Our reader’s corner section features questions from our readers and provides insights on all topics related to home design, home keeping and interiors.
This edition’s question:
I am currently renovating my home. However, I’m unsure what kind of Sunmica I should use on my furniture. Or in fact, if I should opt for laminates instead. Could you please point me in the right direction?
– Dipanwita Guha, Jamshedpur
First things first. Sunmica and laminates are the same.
Sunmica is a popular brand of laminates. So popular, that contractors and vendors refer to laminates in general as sunmica or mica. But it’s no different than going to a copying centre and asking for your papers to be xerox-ed, when in fact you should be asking for photocopies. Photocopying became synonymous with xerox-ing (and apparently even a verb) because the company that manufactured the photocopying machine was called Xerox.
Wouldn’t you feel silly if you went to the store and asked for different types of Kellog’s when you actually mean brands of cornflakes. From the early days of marketing, products have sometimes gained unfathomable popularity, that their name itself becomes interchangeable with the product.
Think Band Aid, Post It notes, Vaseline etc. Sunmica too happens to be one of them.
What is Sunmica?
Sunmica is a decorative laminate sheet that is generally used as an overlay over wooden furniture.
Formica (India) Limited, a joint venture between Bombay Burmah Trading Corporation & Formica International began unrolling their laminate product within India in the 60’s. The manufacturing company was rebranded as AICA Sunmica in 2011.

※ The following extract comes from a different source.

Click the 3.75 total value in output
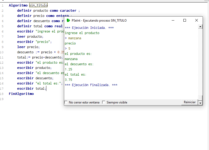point(68,80)
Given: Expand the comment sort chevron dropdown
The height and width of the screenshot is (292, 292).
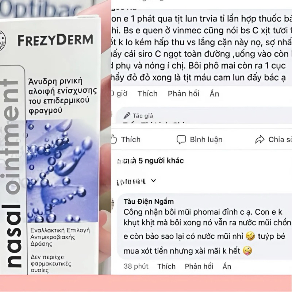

In 1998, the company introduced Sunmica; a blend of decorative, brown, and translucent paper with plastic resins. These were lighter (only 1 mm) in comparison to the existing Formica variants of 1.5 mm thickness.
And like they say the rest was history. Sunmica laminate sheets have a very high brand recall amongst its buyers. These sheets are now available in over 456 color shades and various textures.
What are laminates?
At 1 mm thickness, sometimes even lesser, laminates are hard and brittle sheets. If you did a cross-section of a laminate sheet, you’d basically see that it’s made up of three sheets. There’s the base layer, which is non-decorative and is the surface on which carpenters apply their adhesive. The second layer is the decorative layer, which is a sheet with the design on it. These designs can be limited only by your imagination because it’s as simple as printing something on paper. And finally, the top layer is a clear, translucent sheet that adds to the laminates scratch resistance.
Once the three layers are treated, they are pressed together — thus giving them the identifier of either Low Pressure Laminate (LPL) or High Pressure Laminate (HPL).
Where can I use laminates?
Anywhere. On furniture, as wall panels, on your countertop, on the flooring, on the ceiling.
Laminates are a considerably more affordable option than wood, which is why several wood-finish laminates are popular.
Are there other brands available?
Of course. Like everything else, Sunmica too has competition.
Formica, which pioneered the industry, left India in 1975, only to re-enter and acquire a laminate manufacturing unit at Ahmedabad, in Gujarat. GreenLam Laminates from GreenPly Industries Ltd., has a strong presence in the decorative laminates market in India as well. Other notable brands include Merino Laminates, Century, Sundek, Asis and Durian.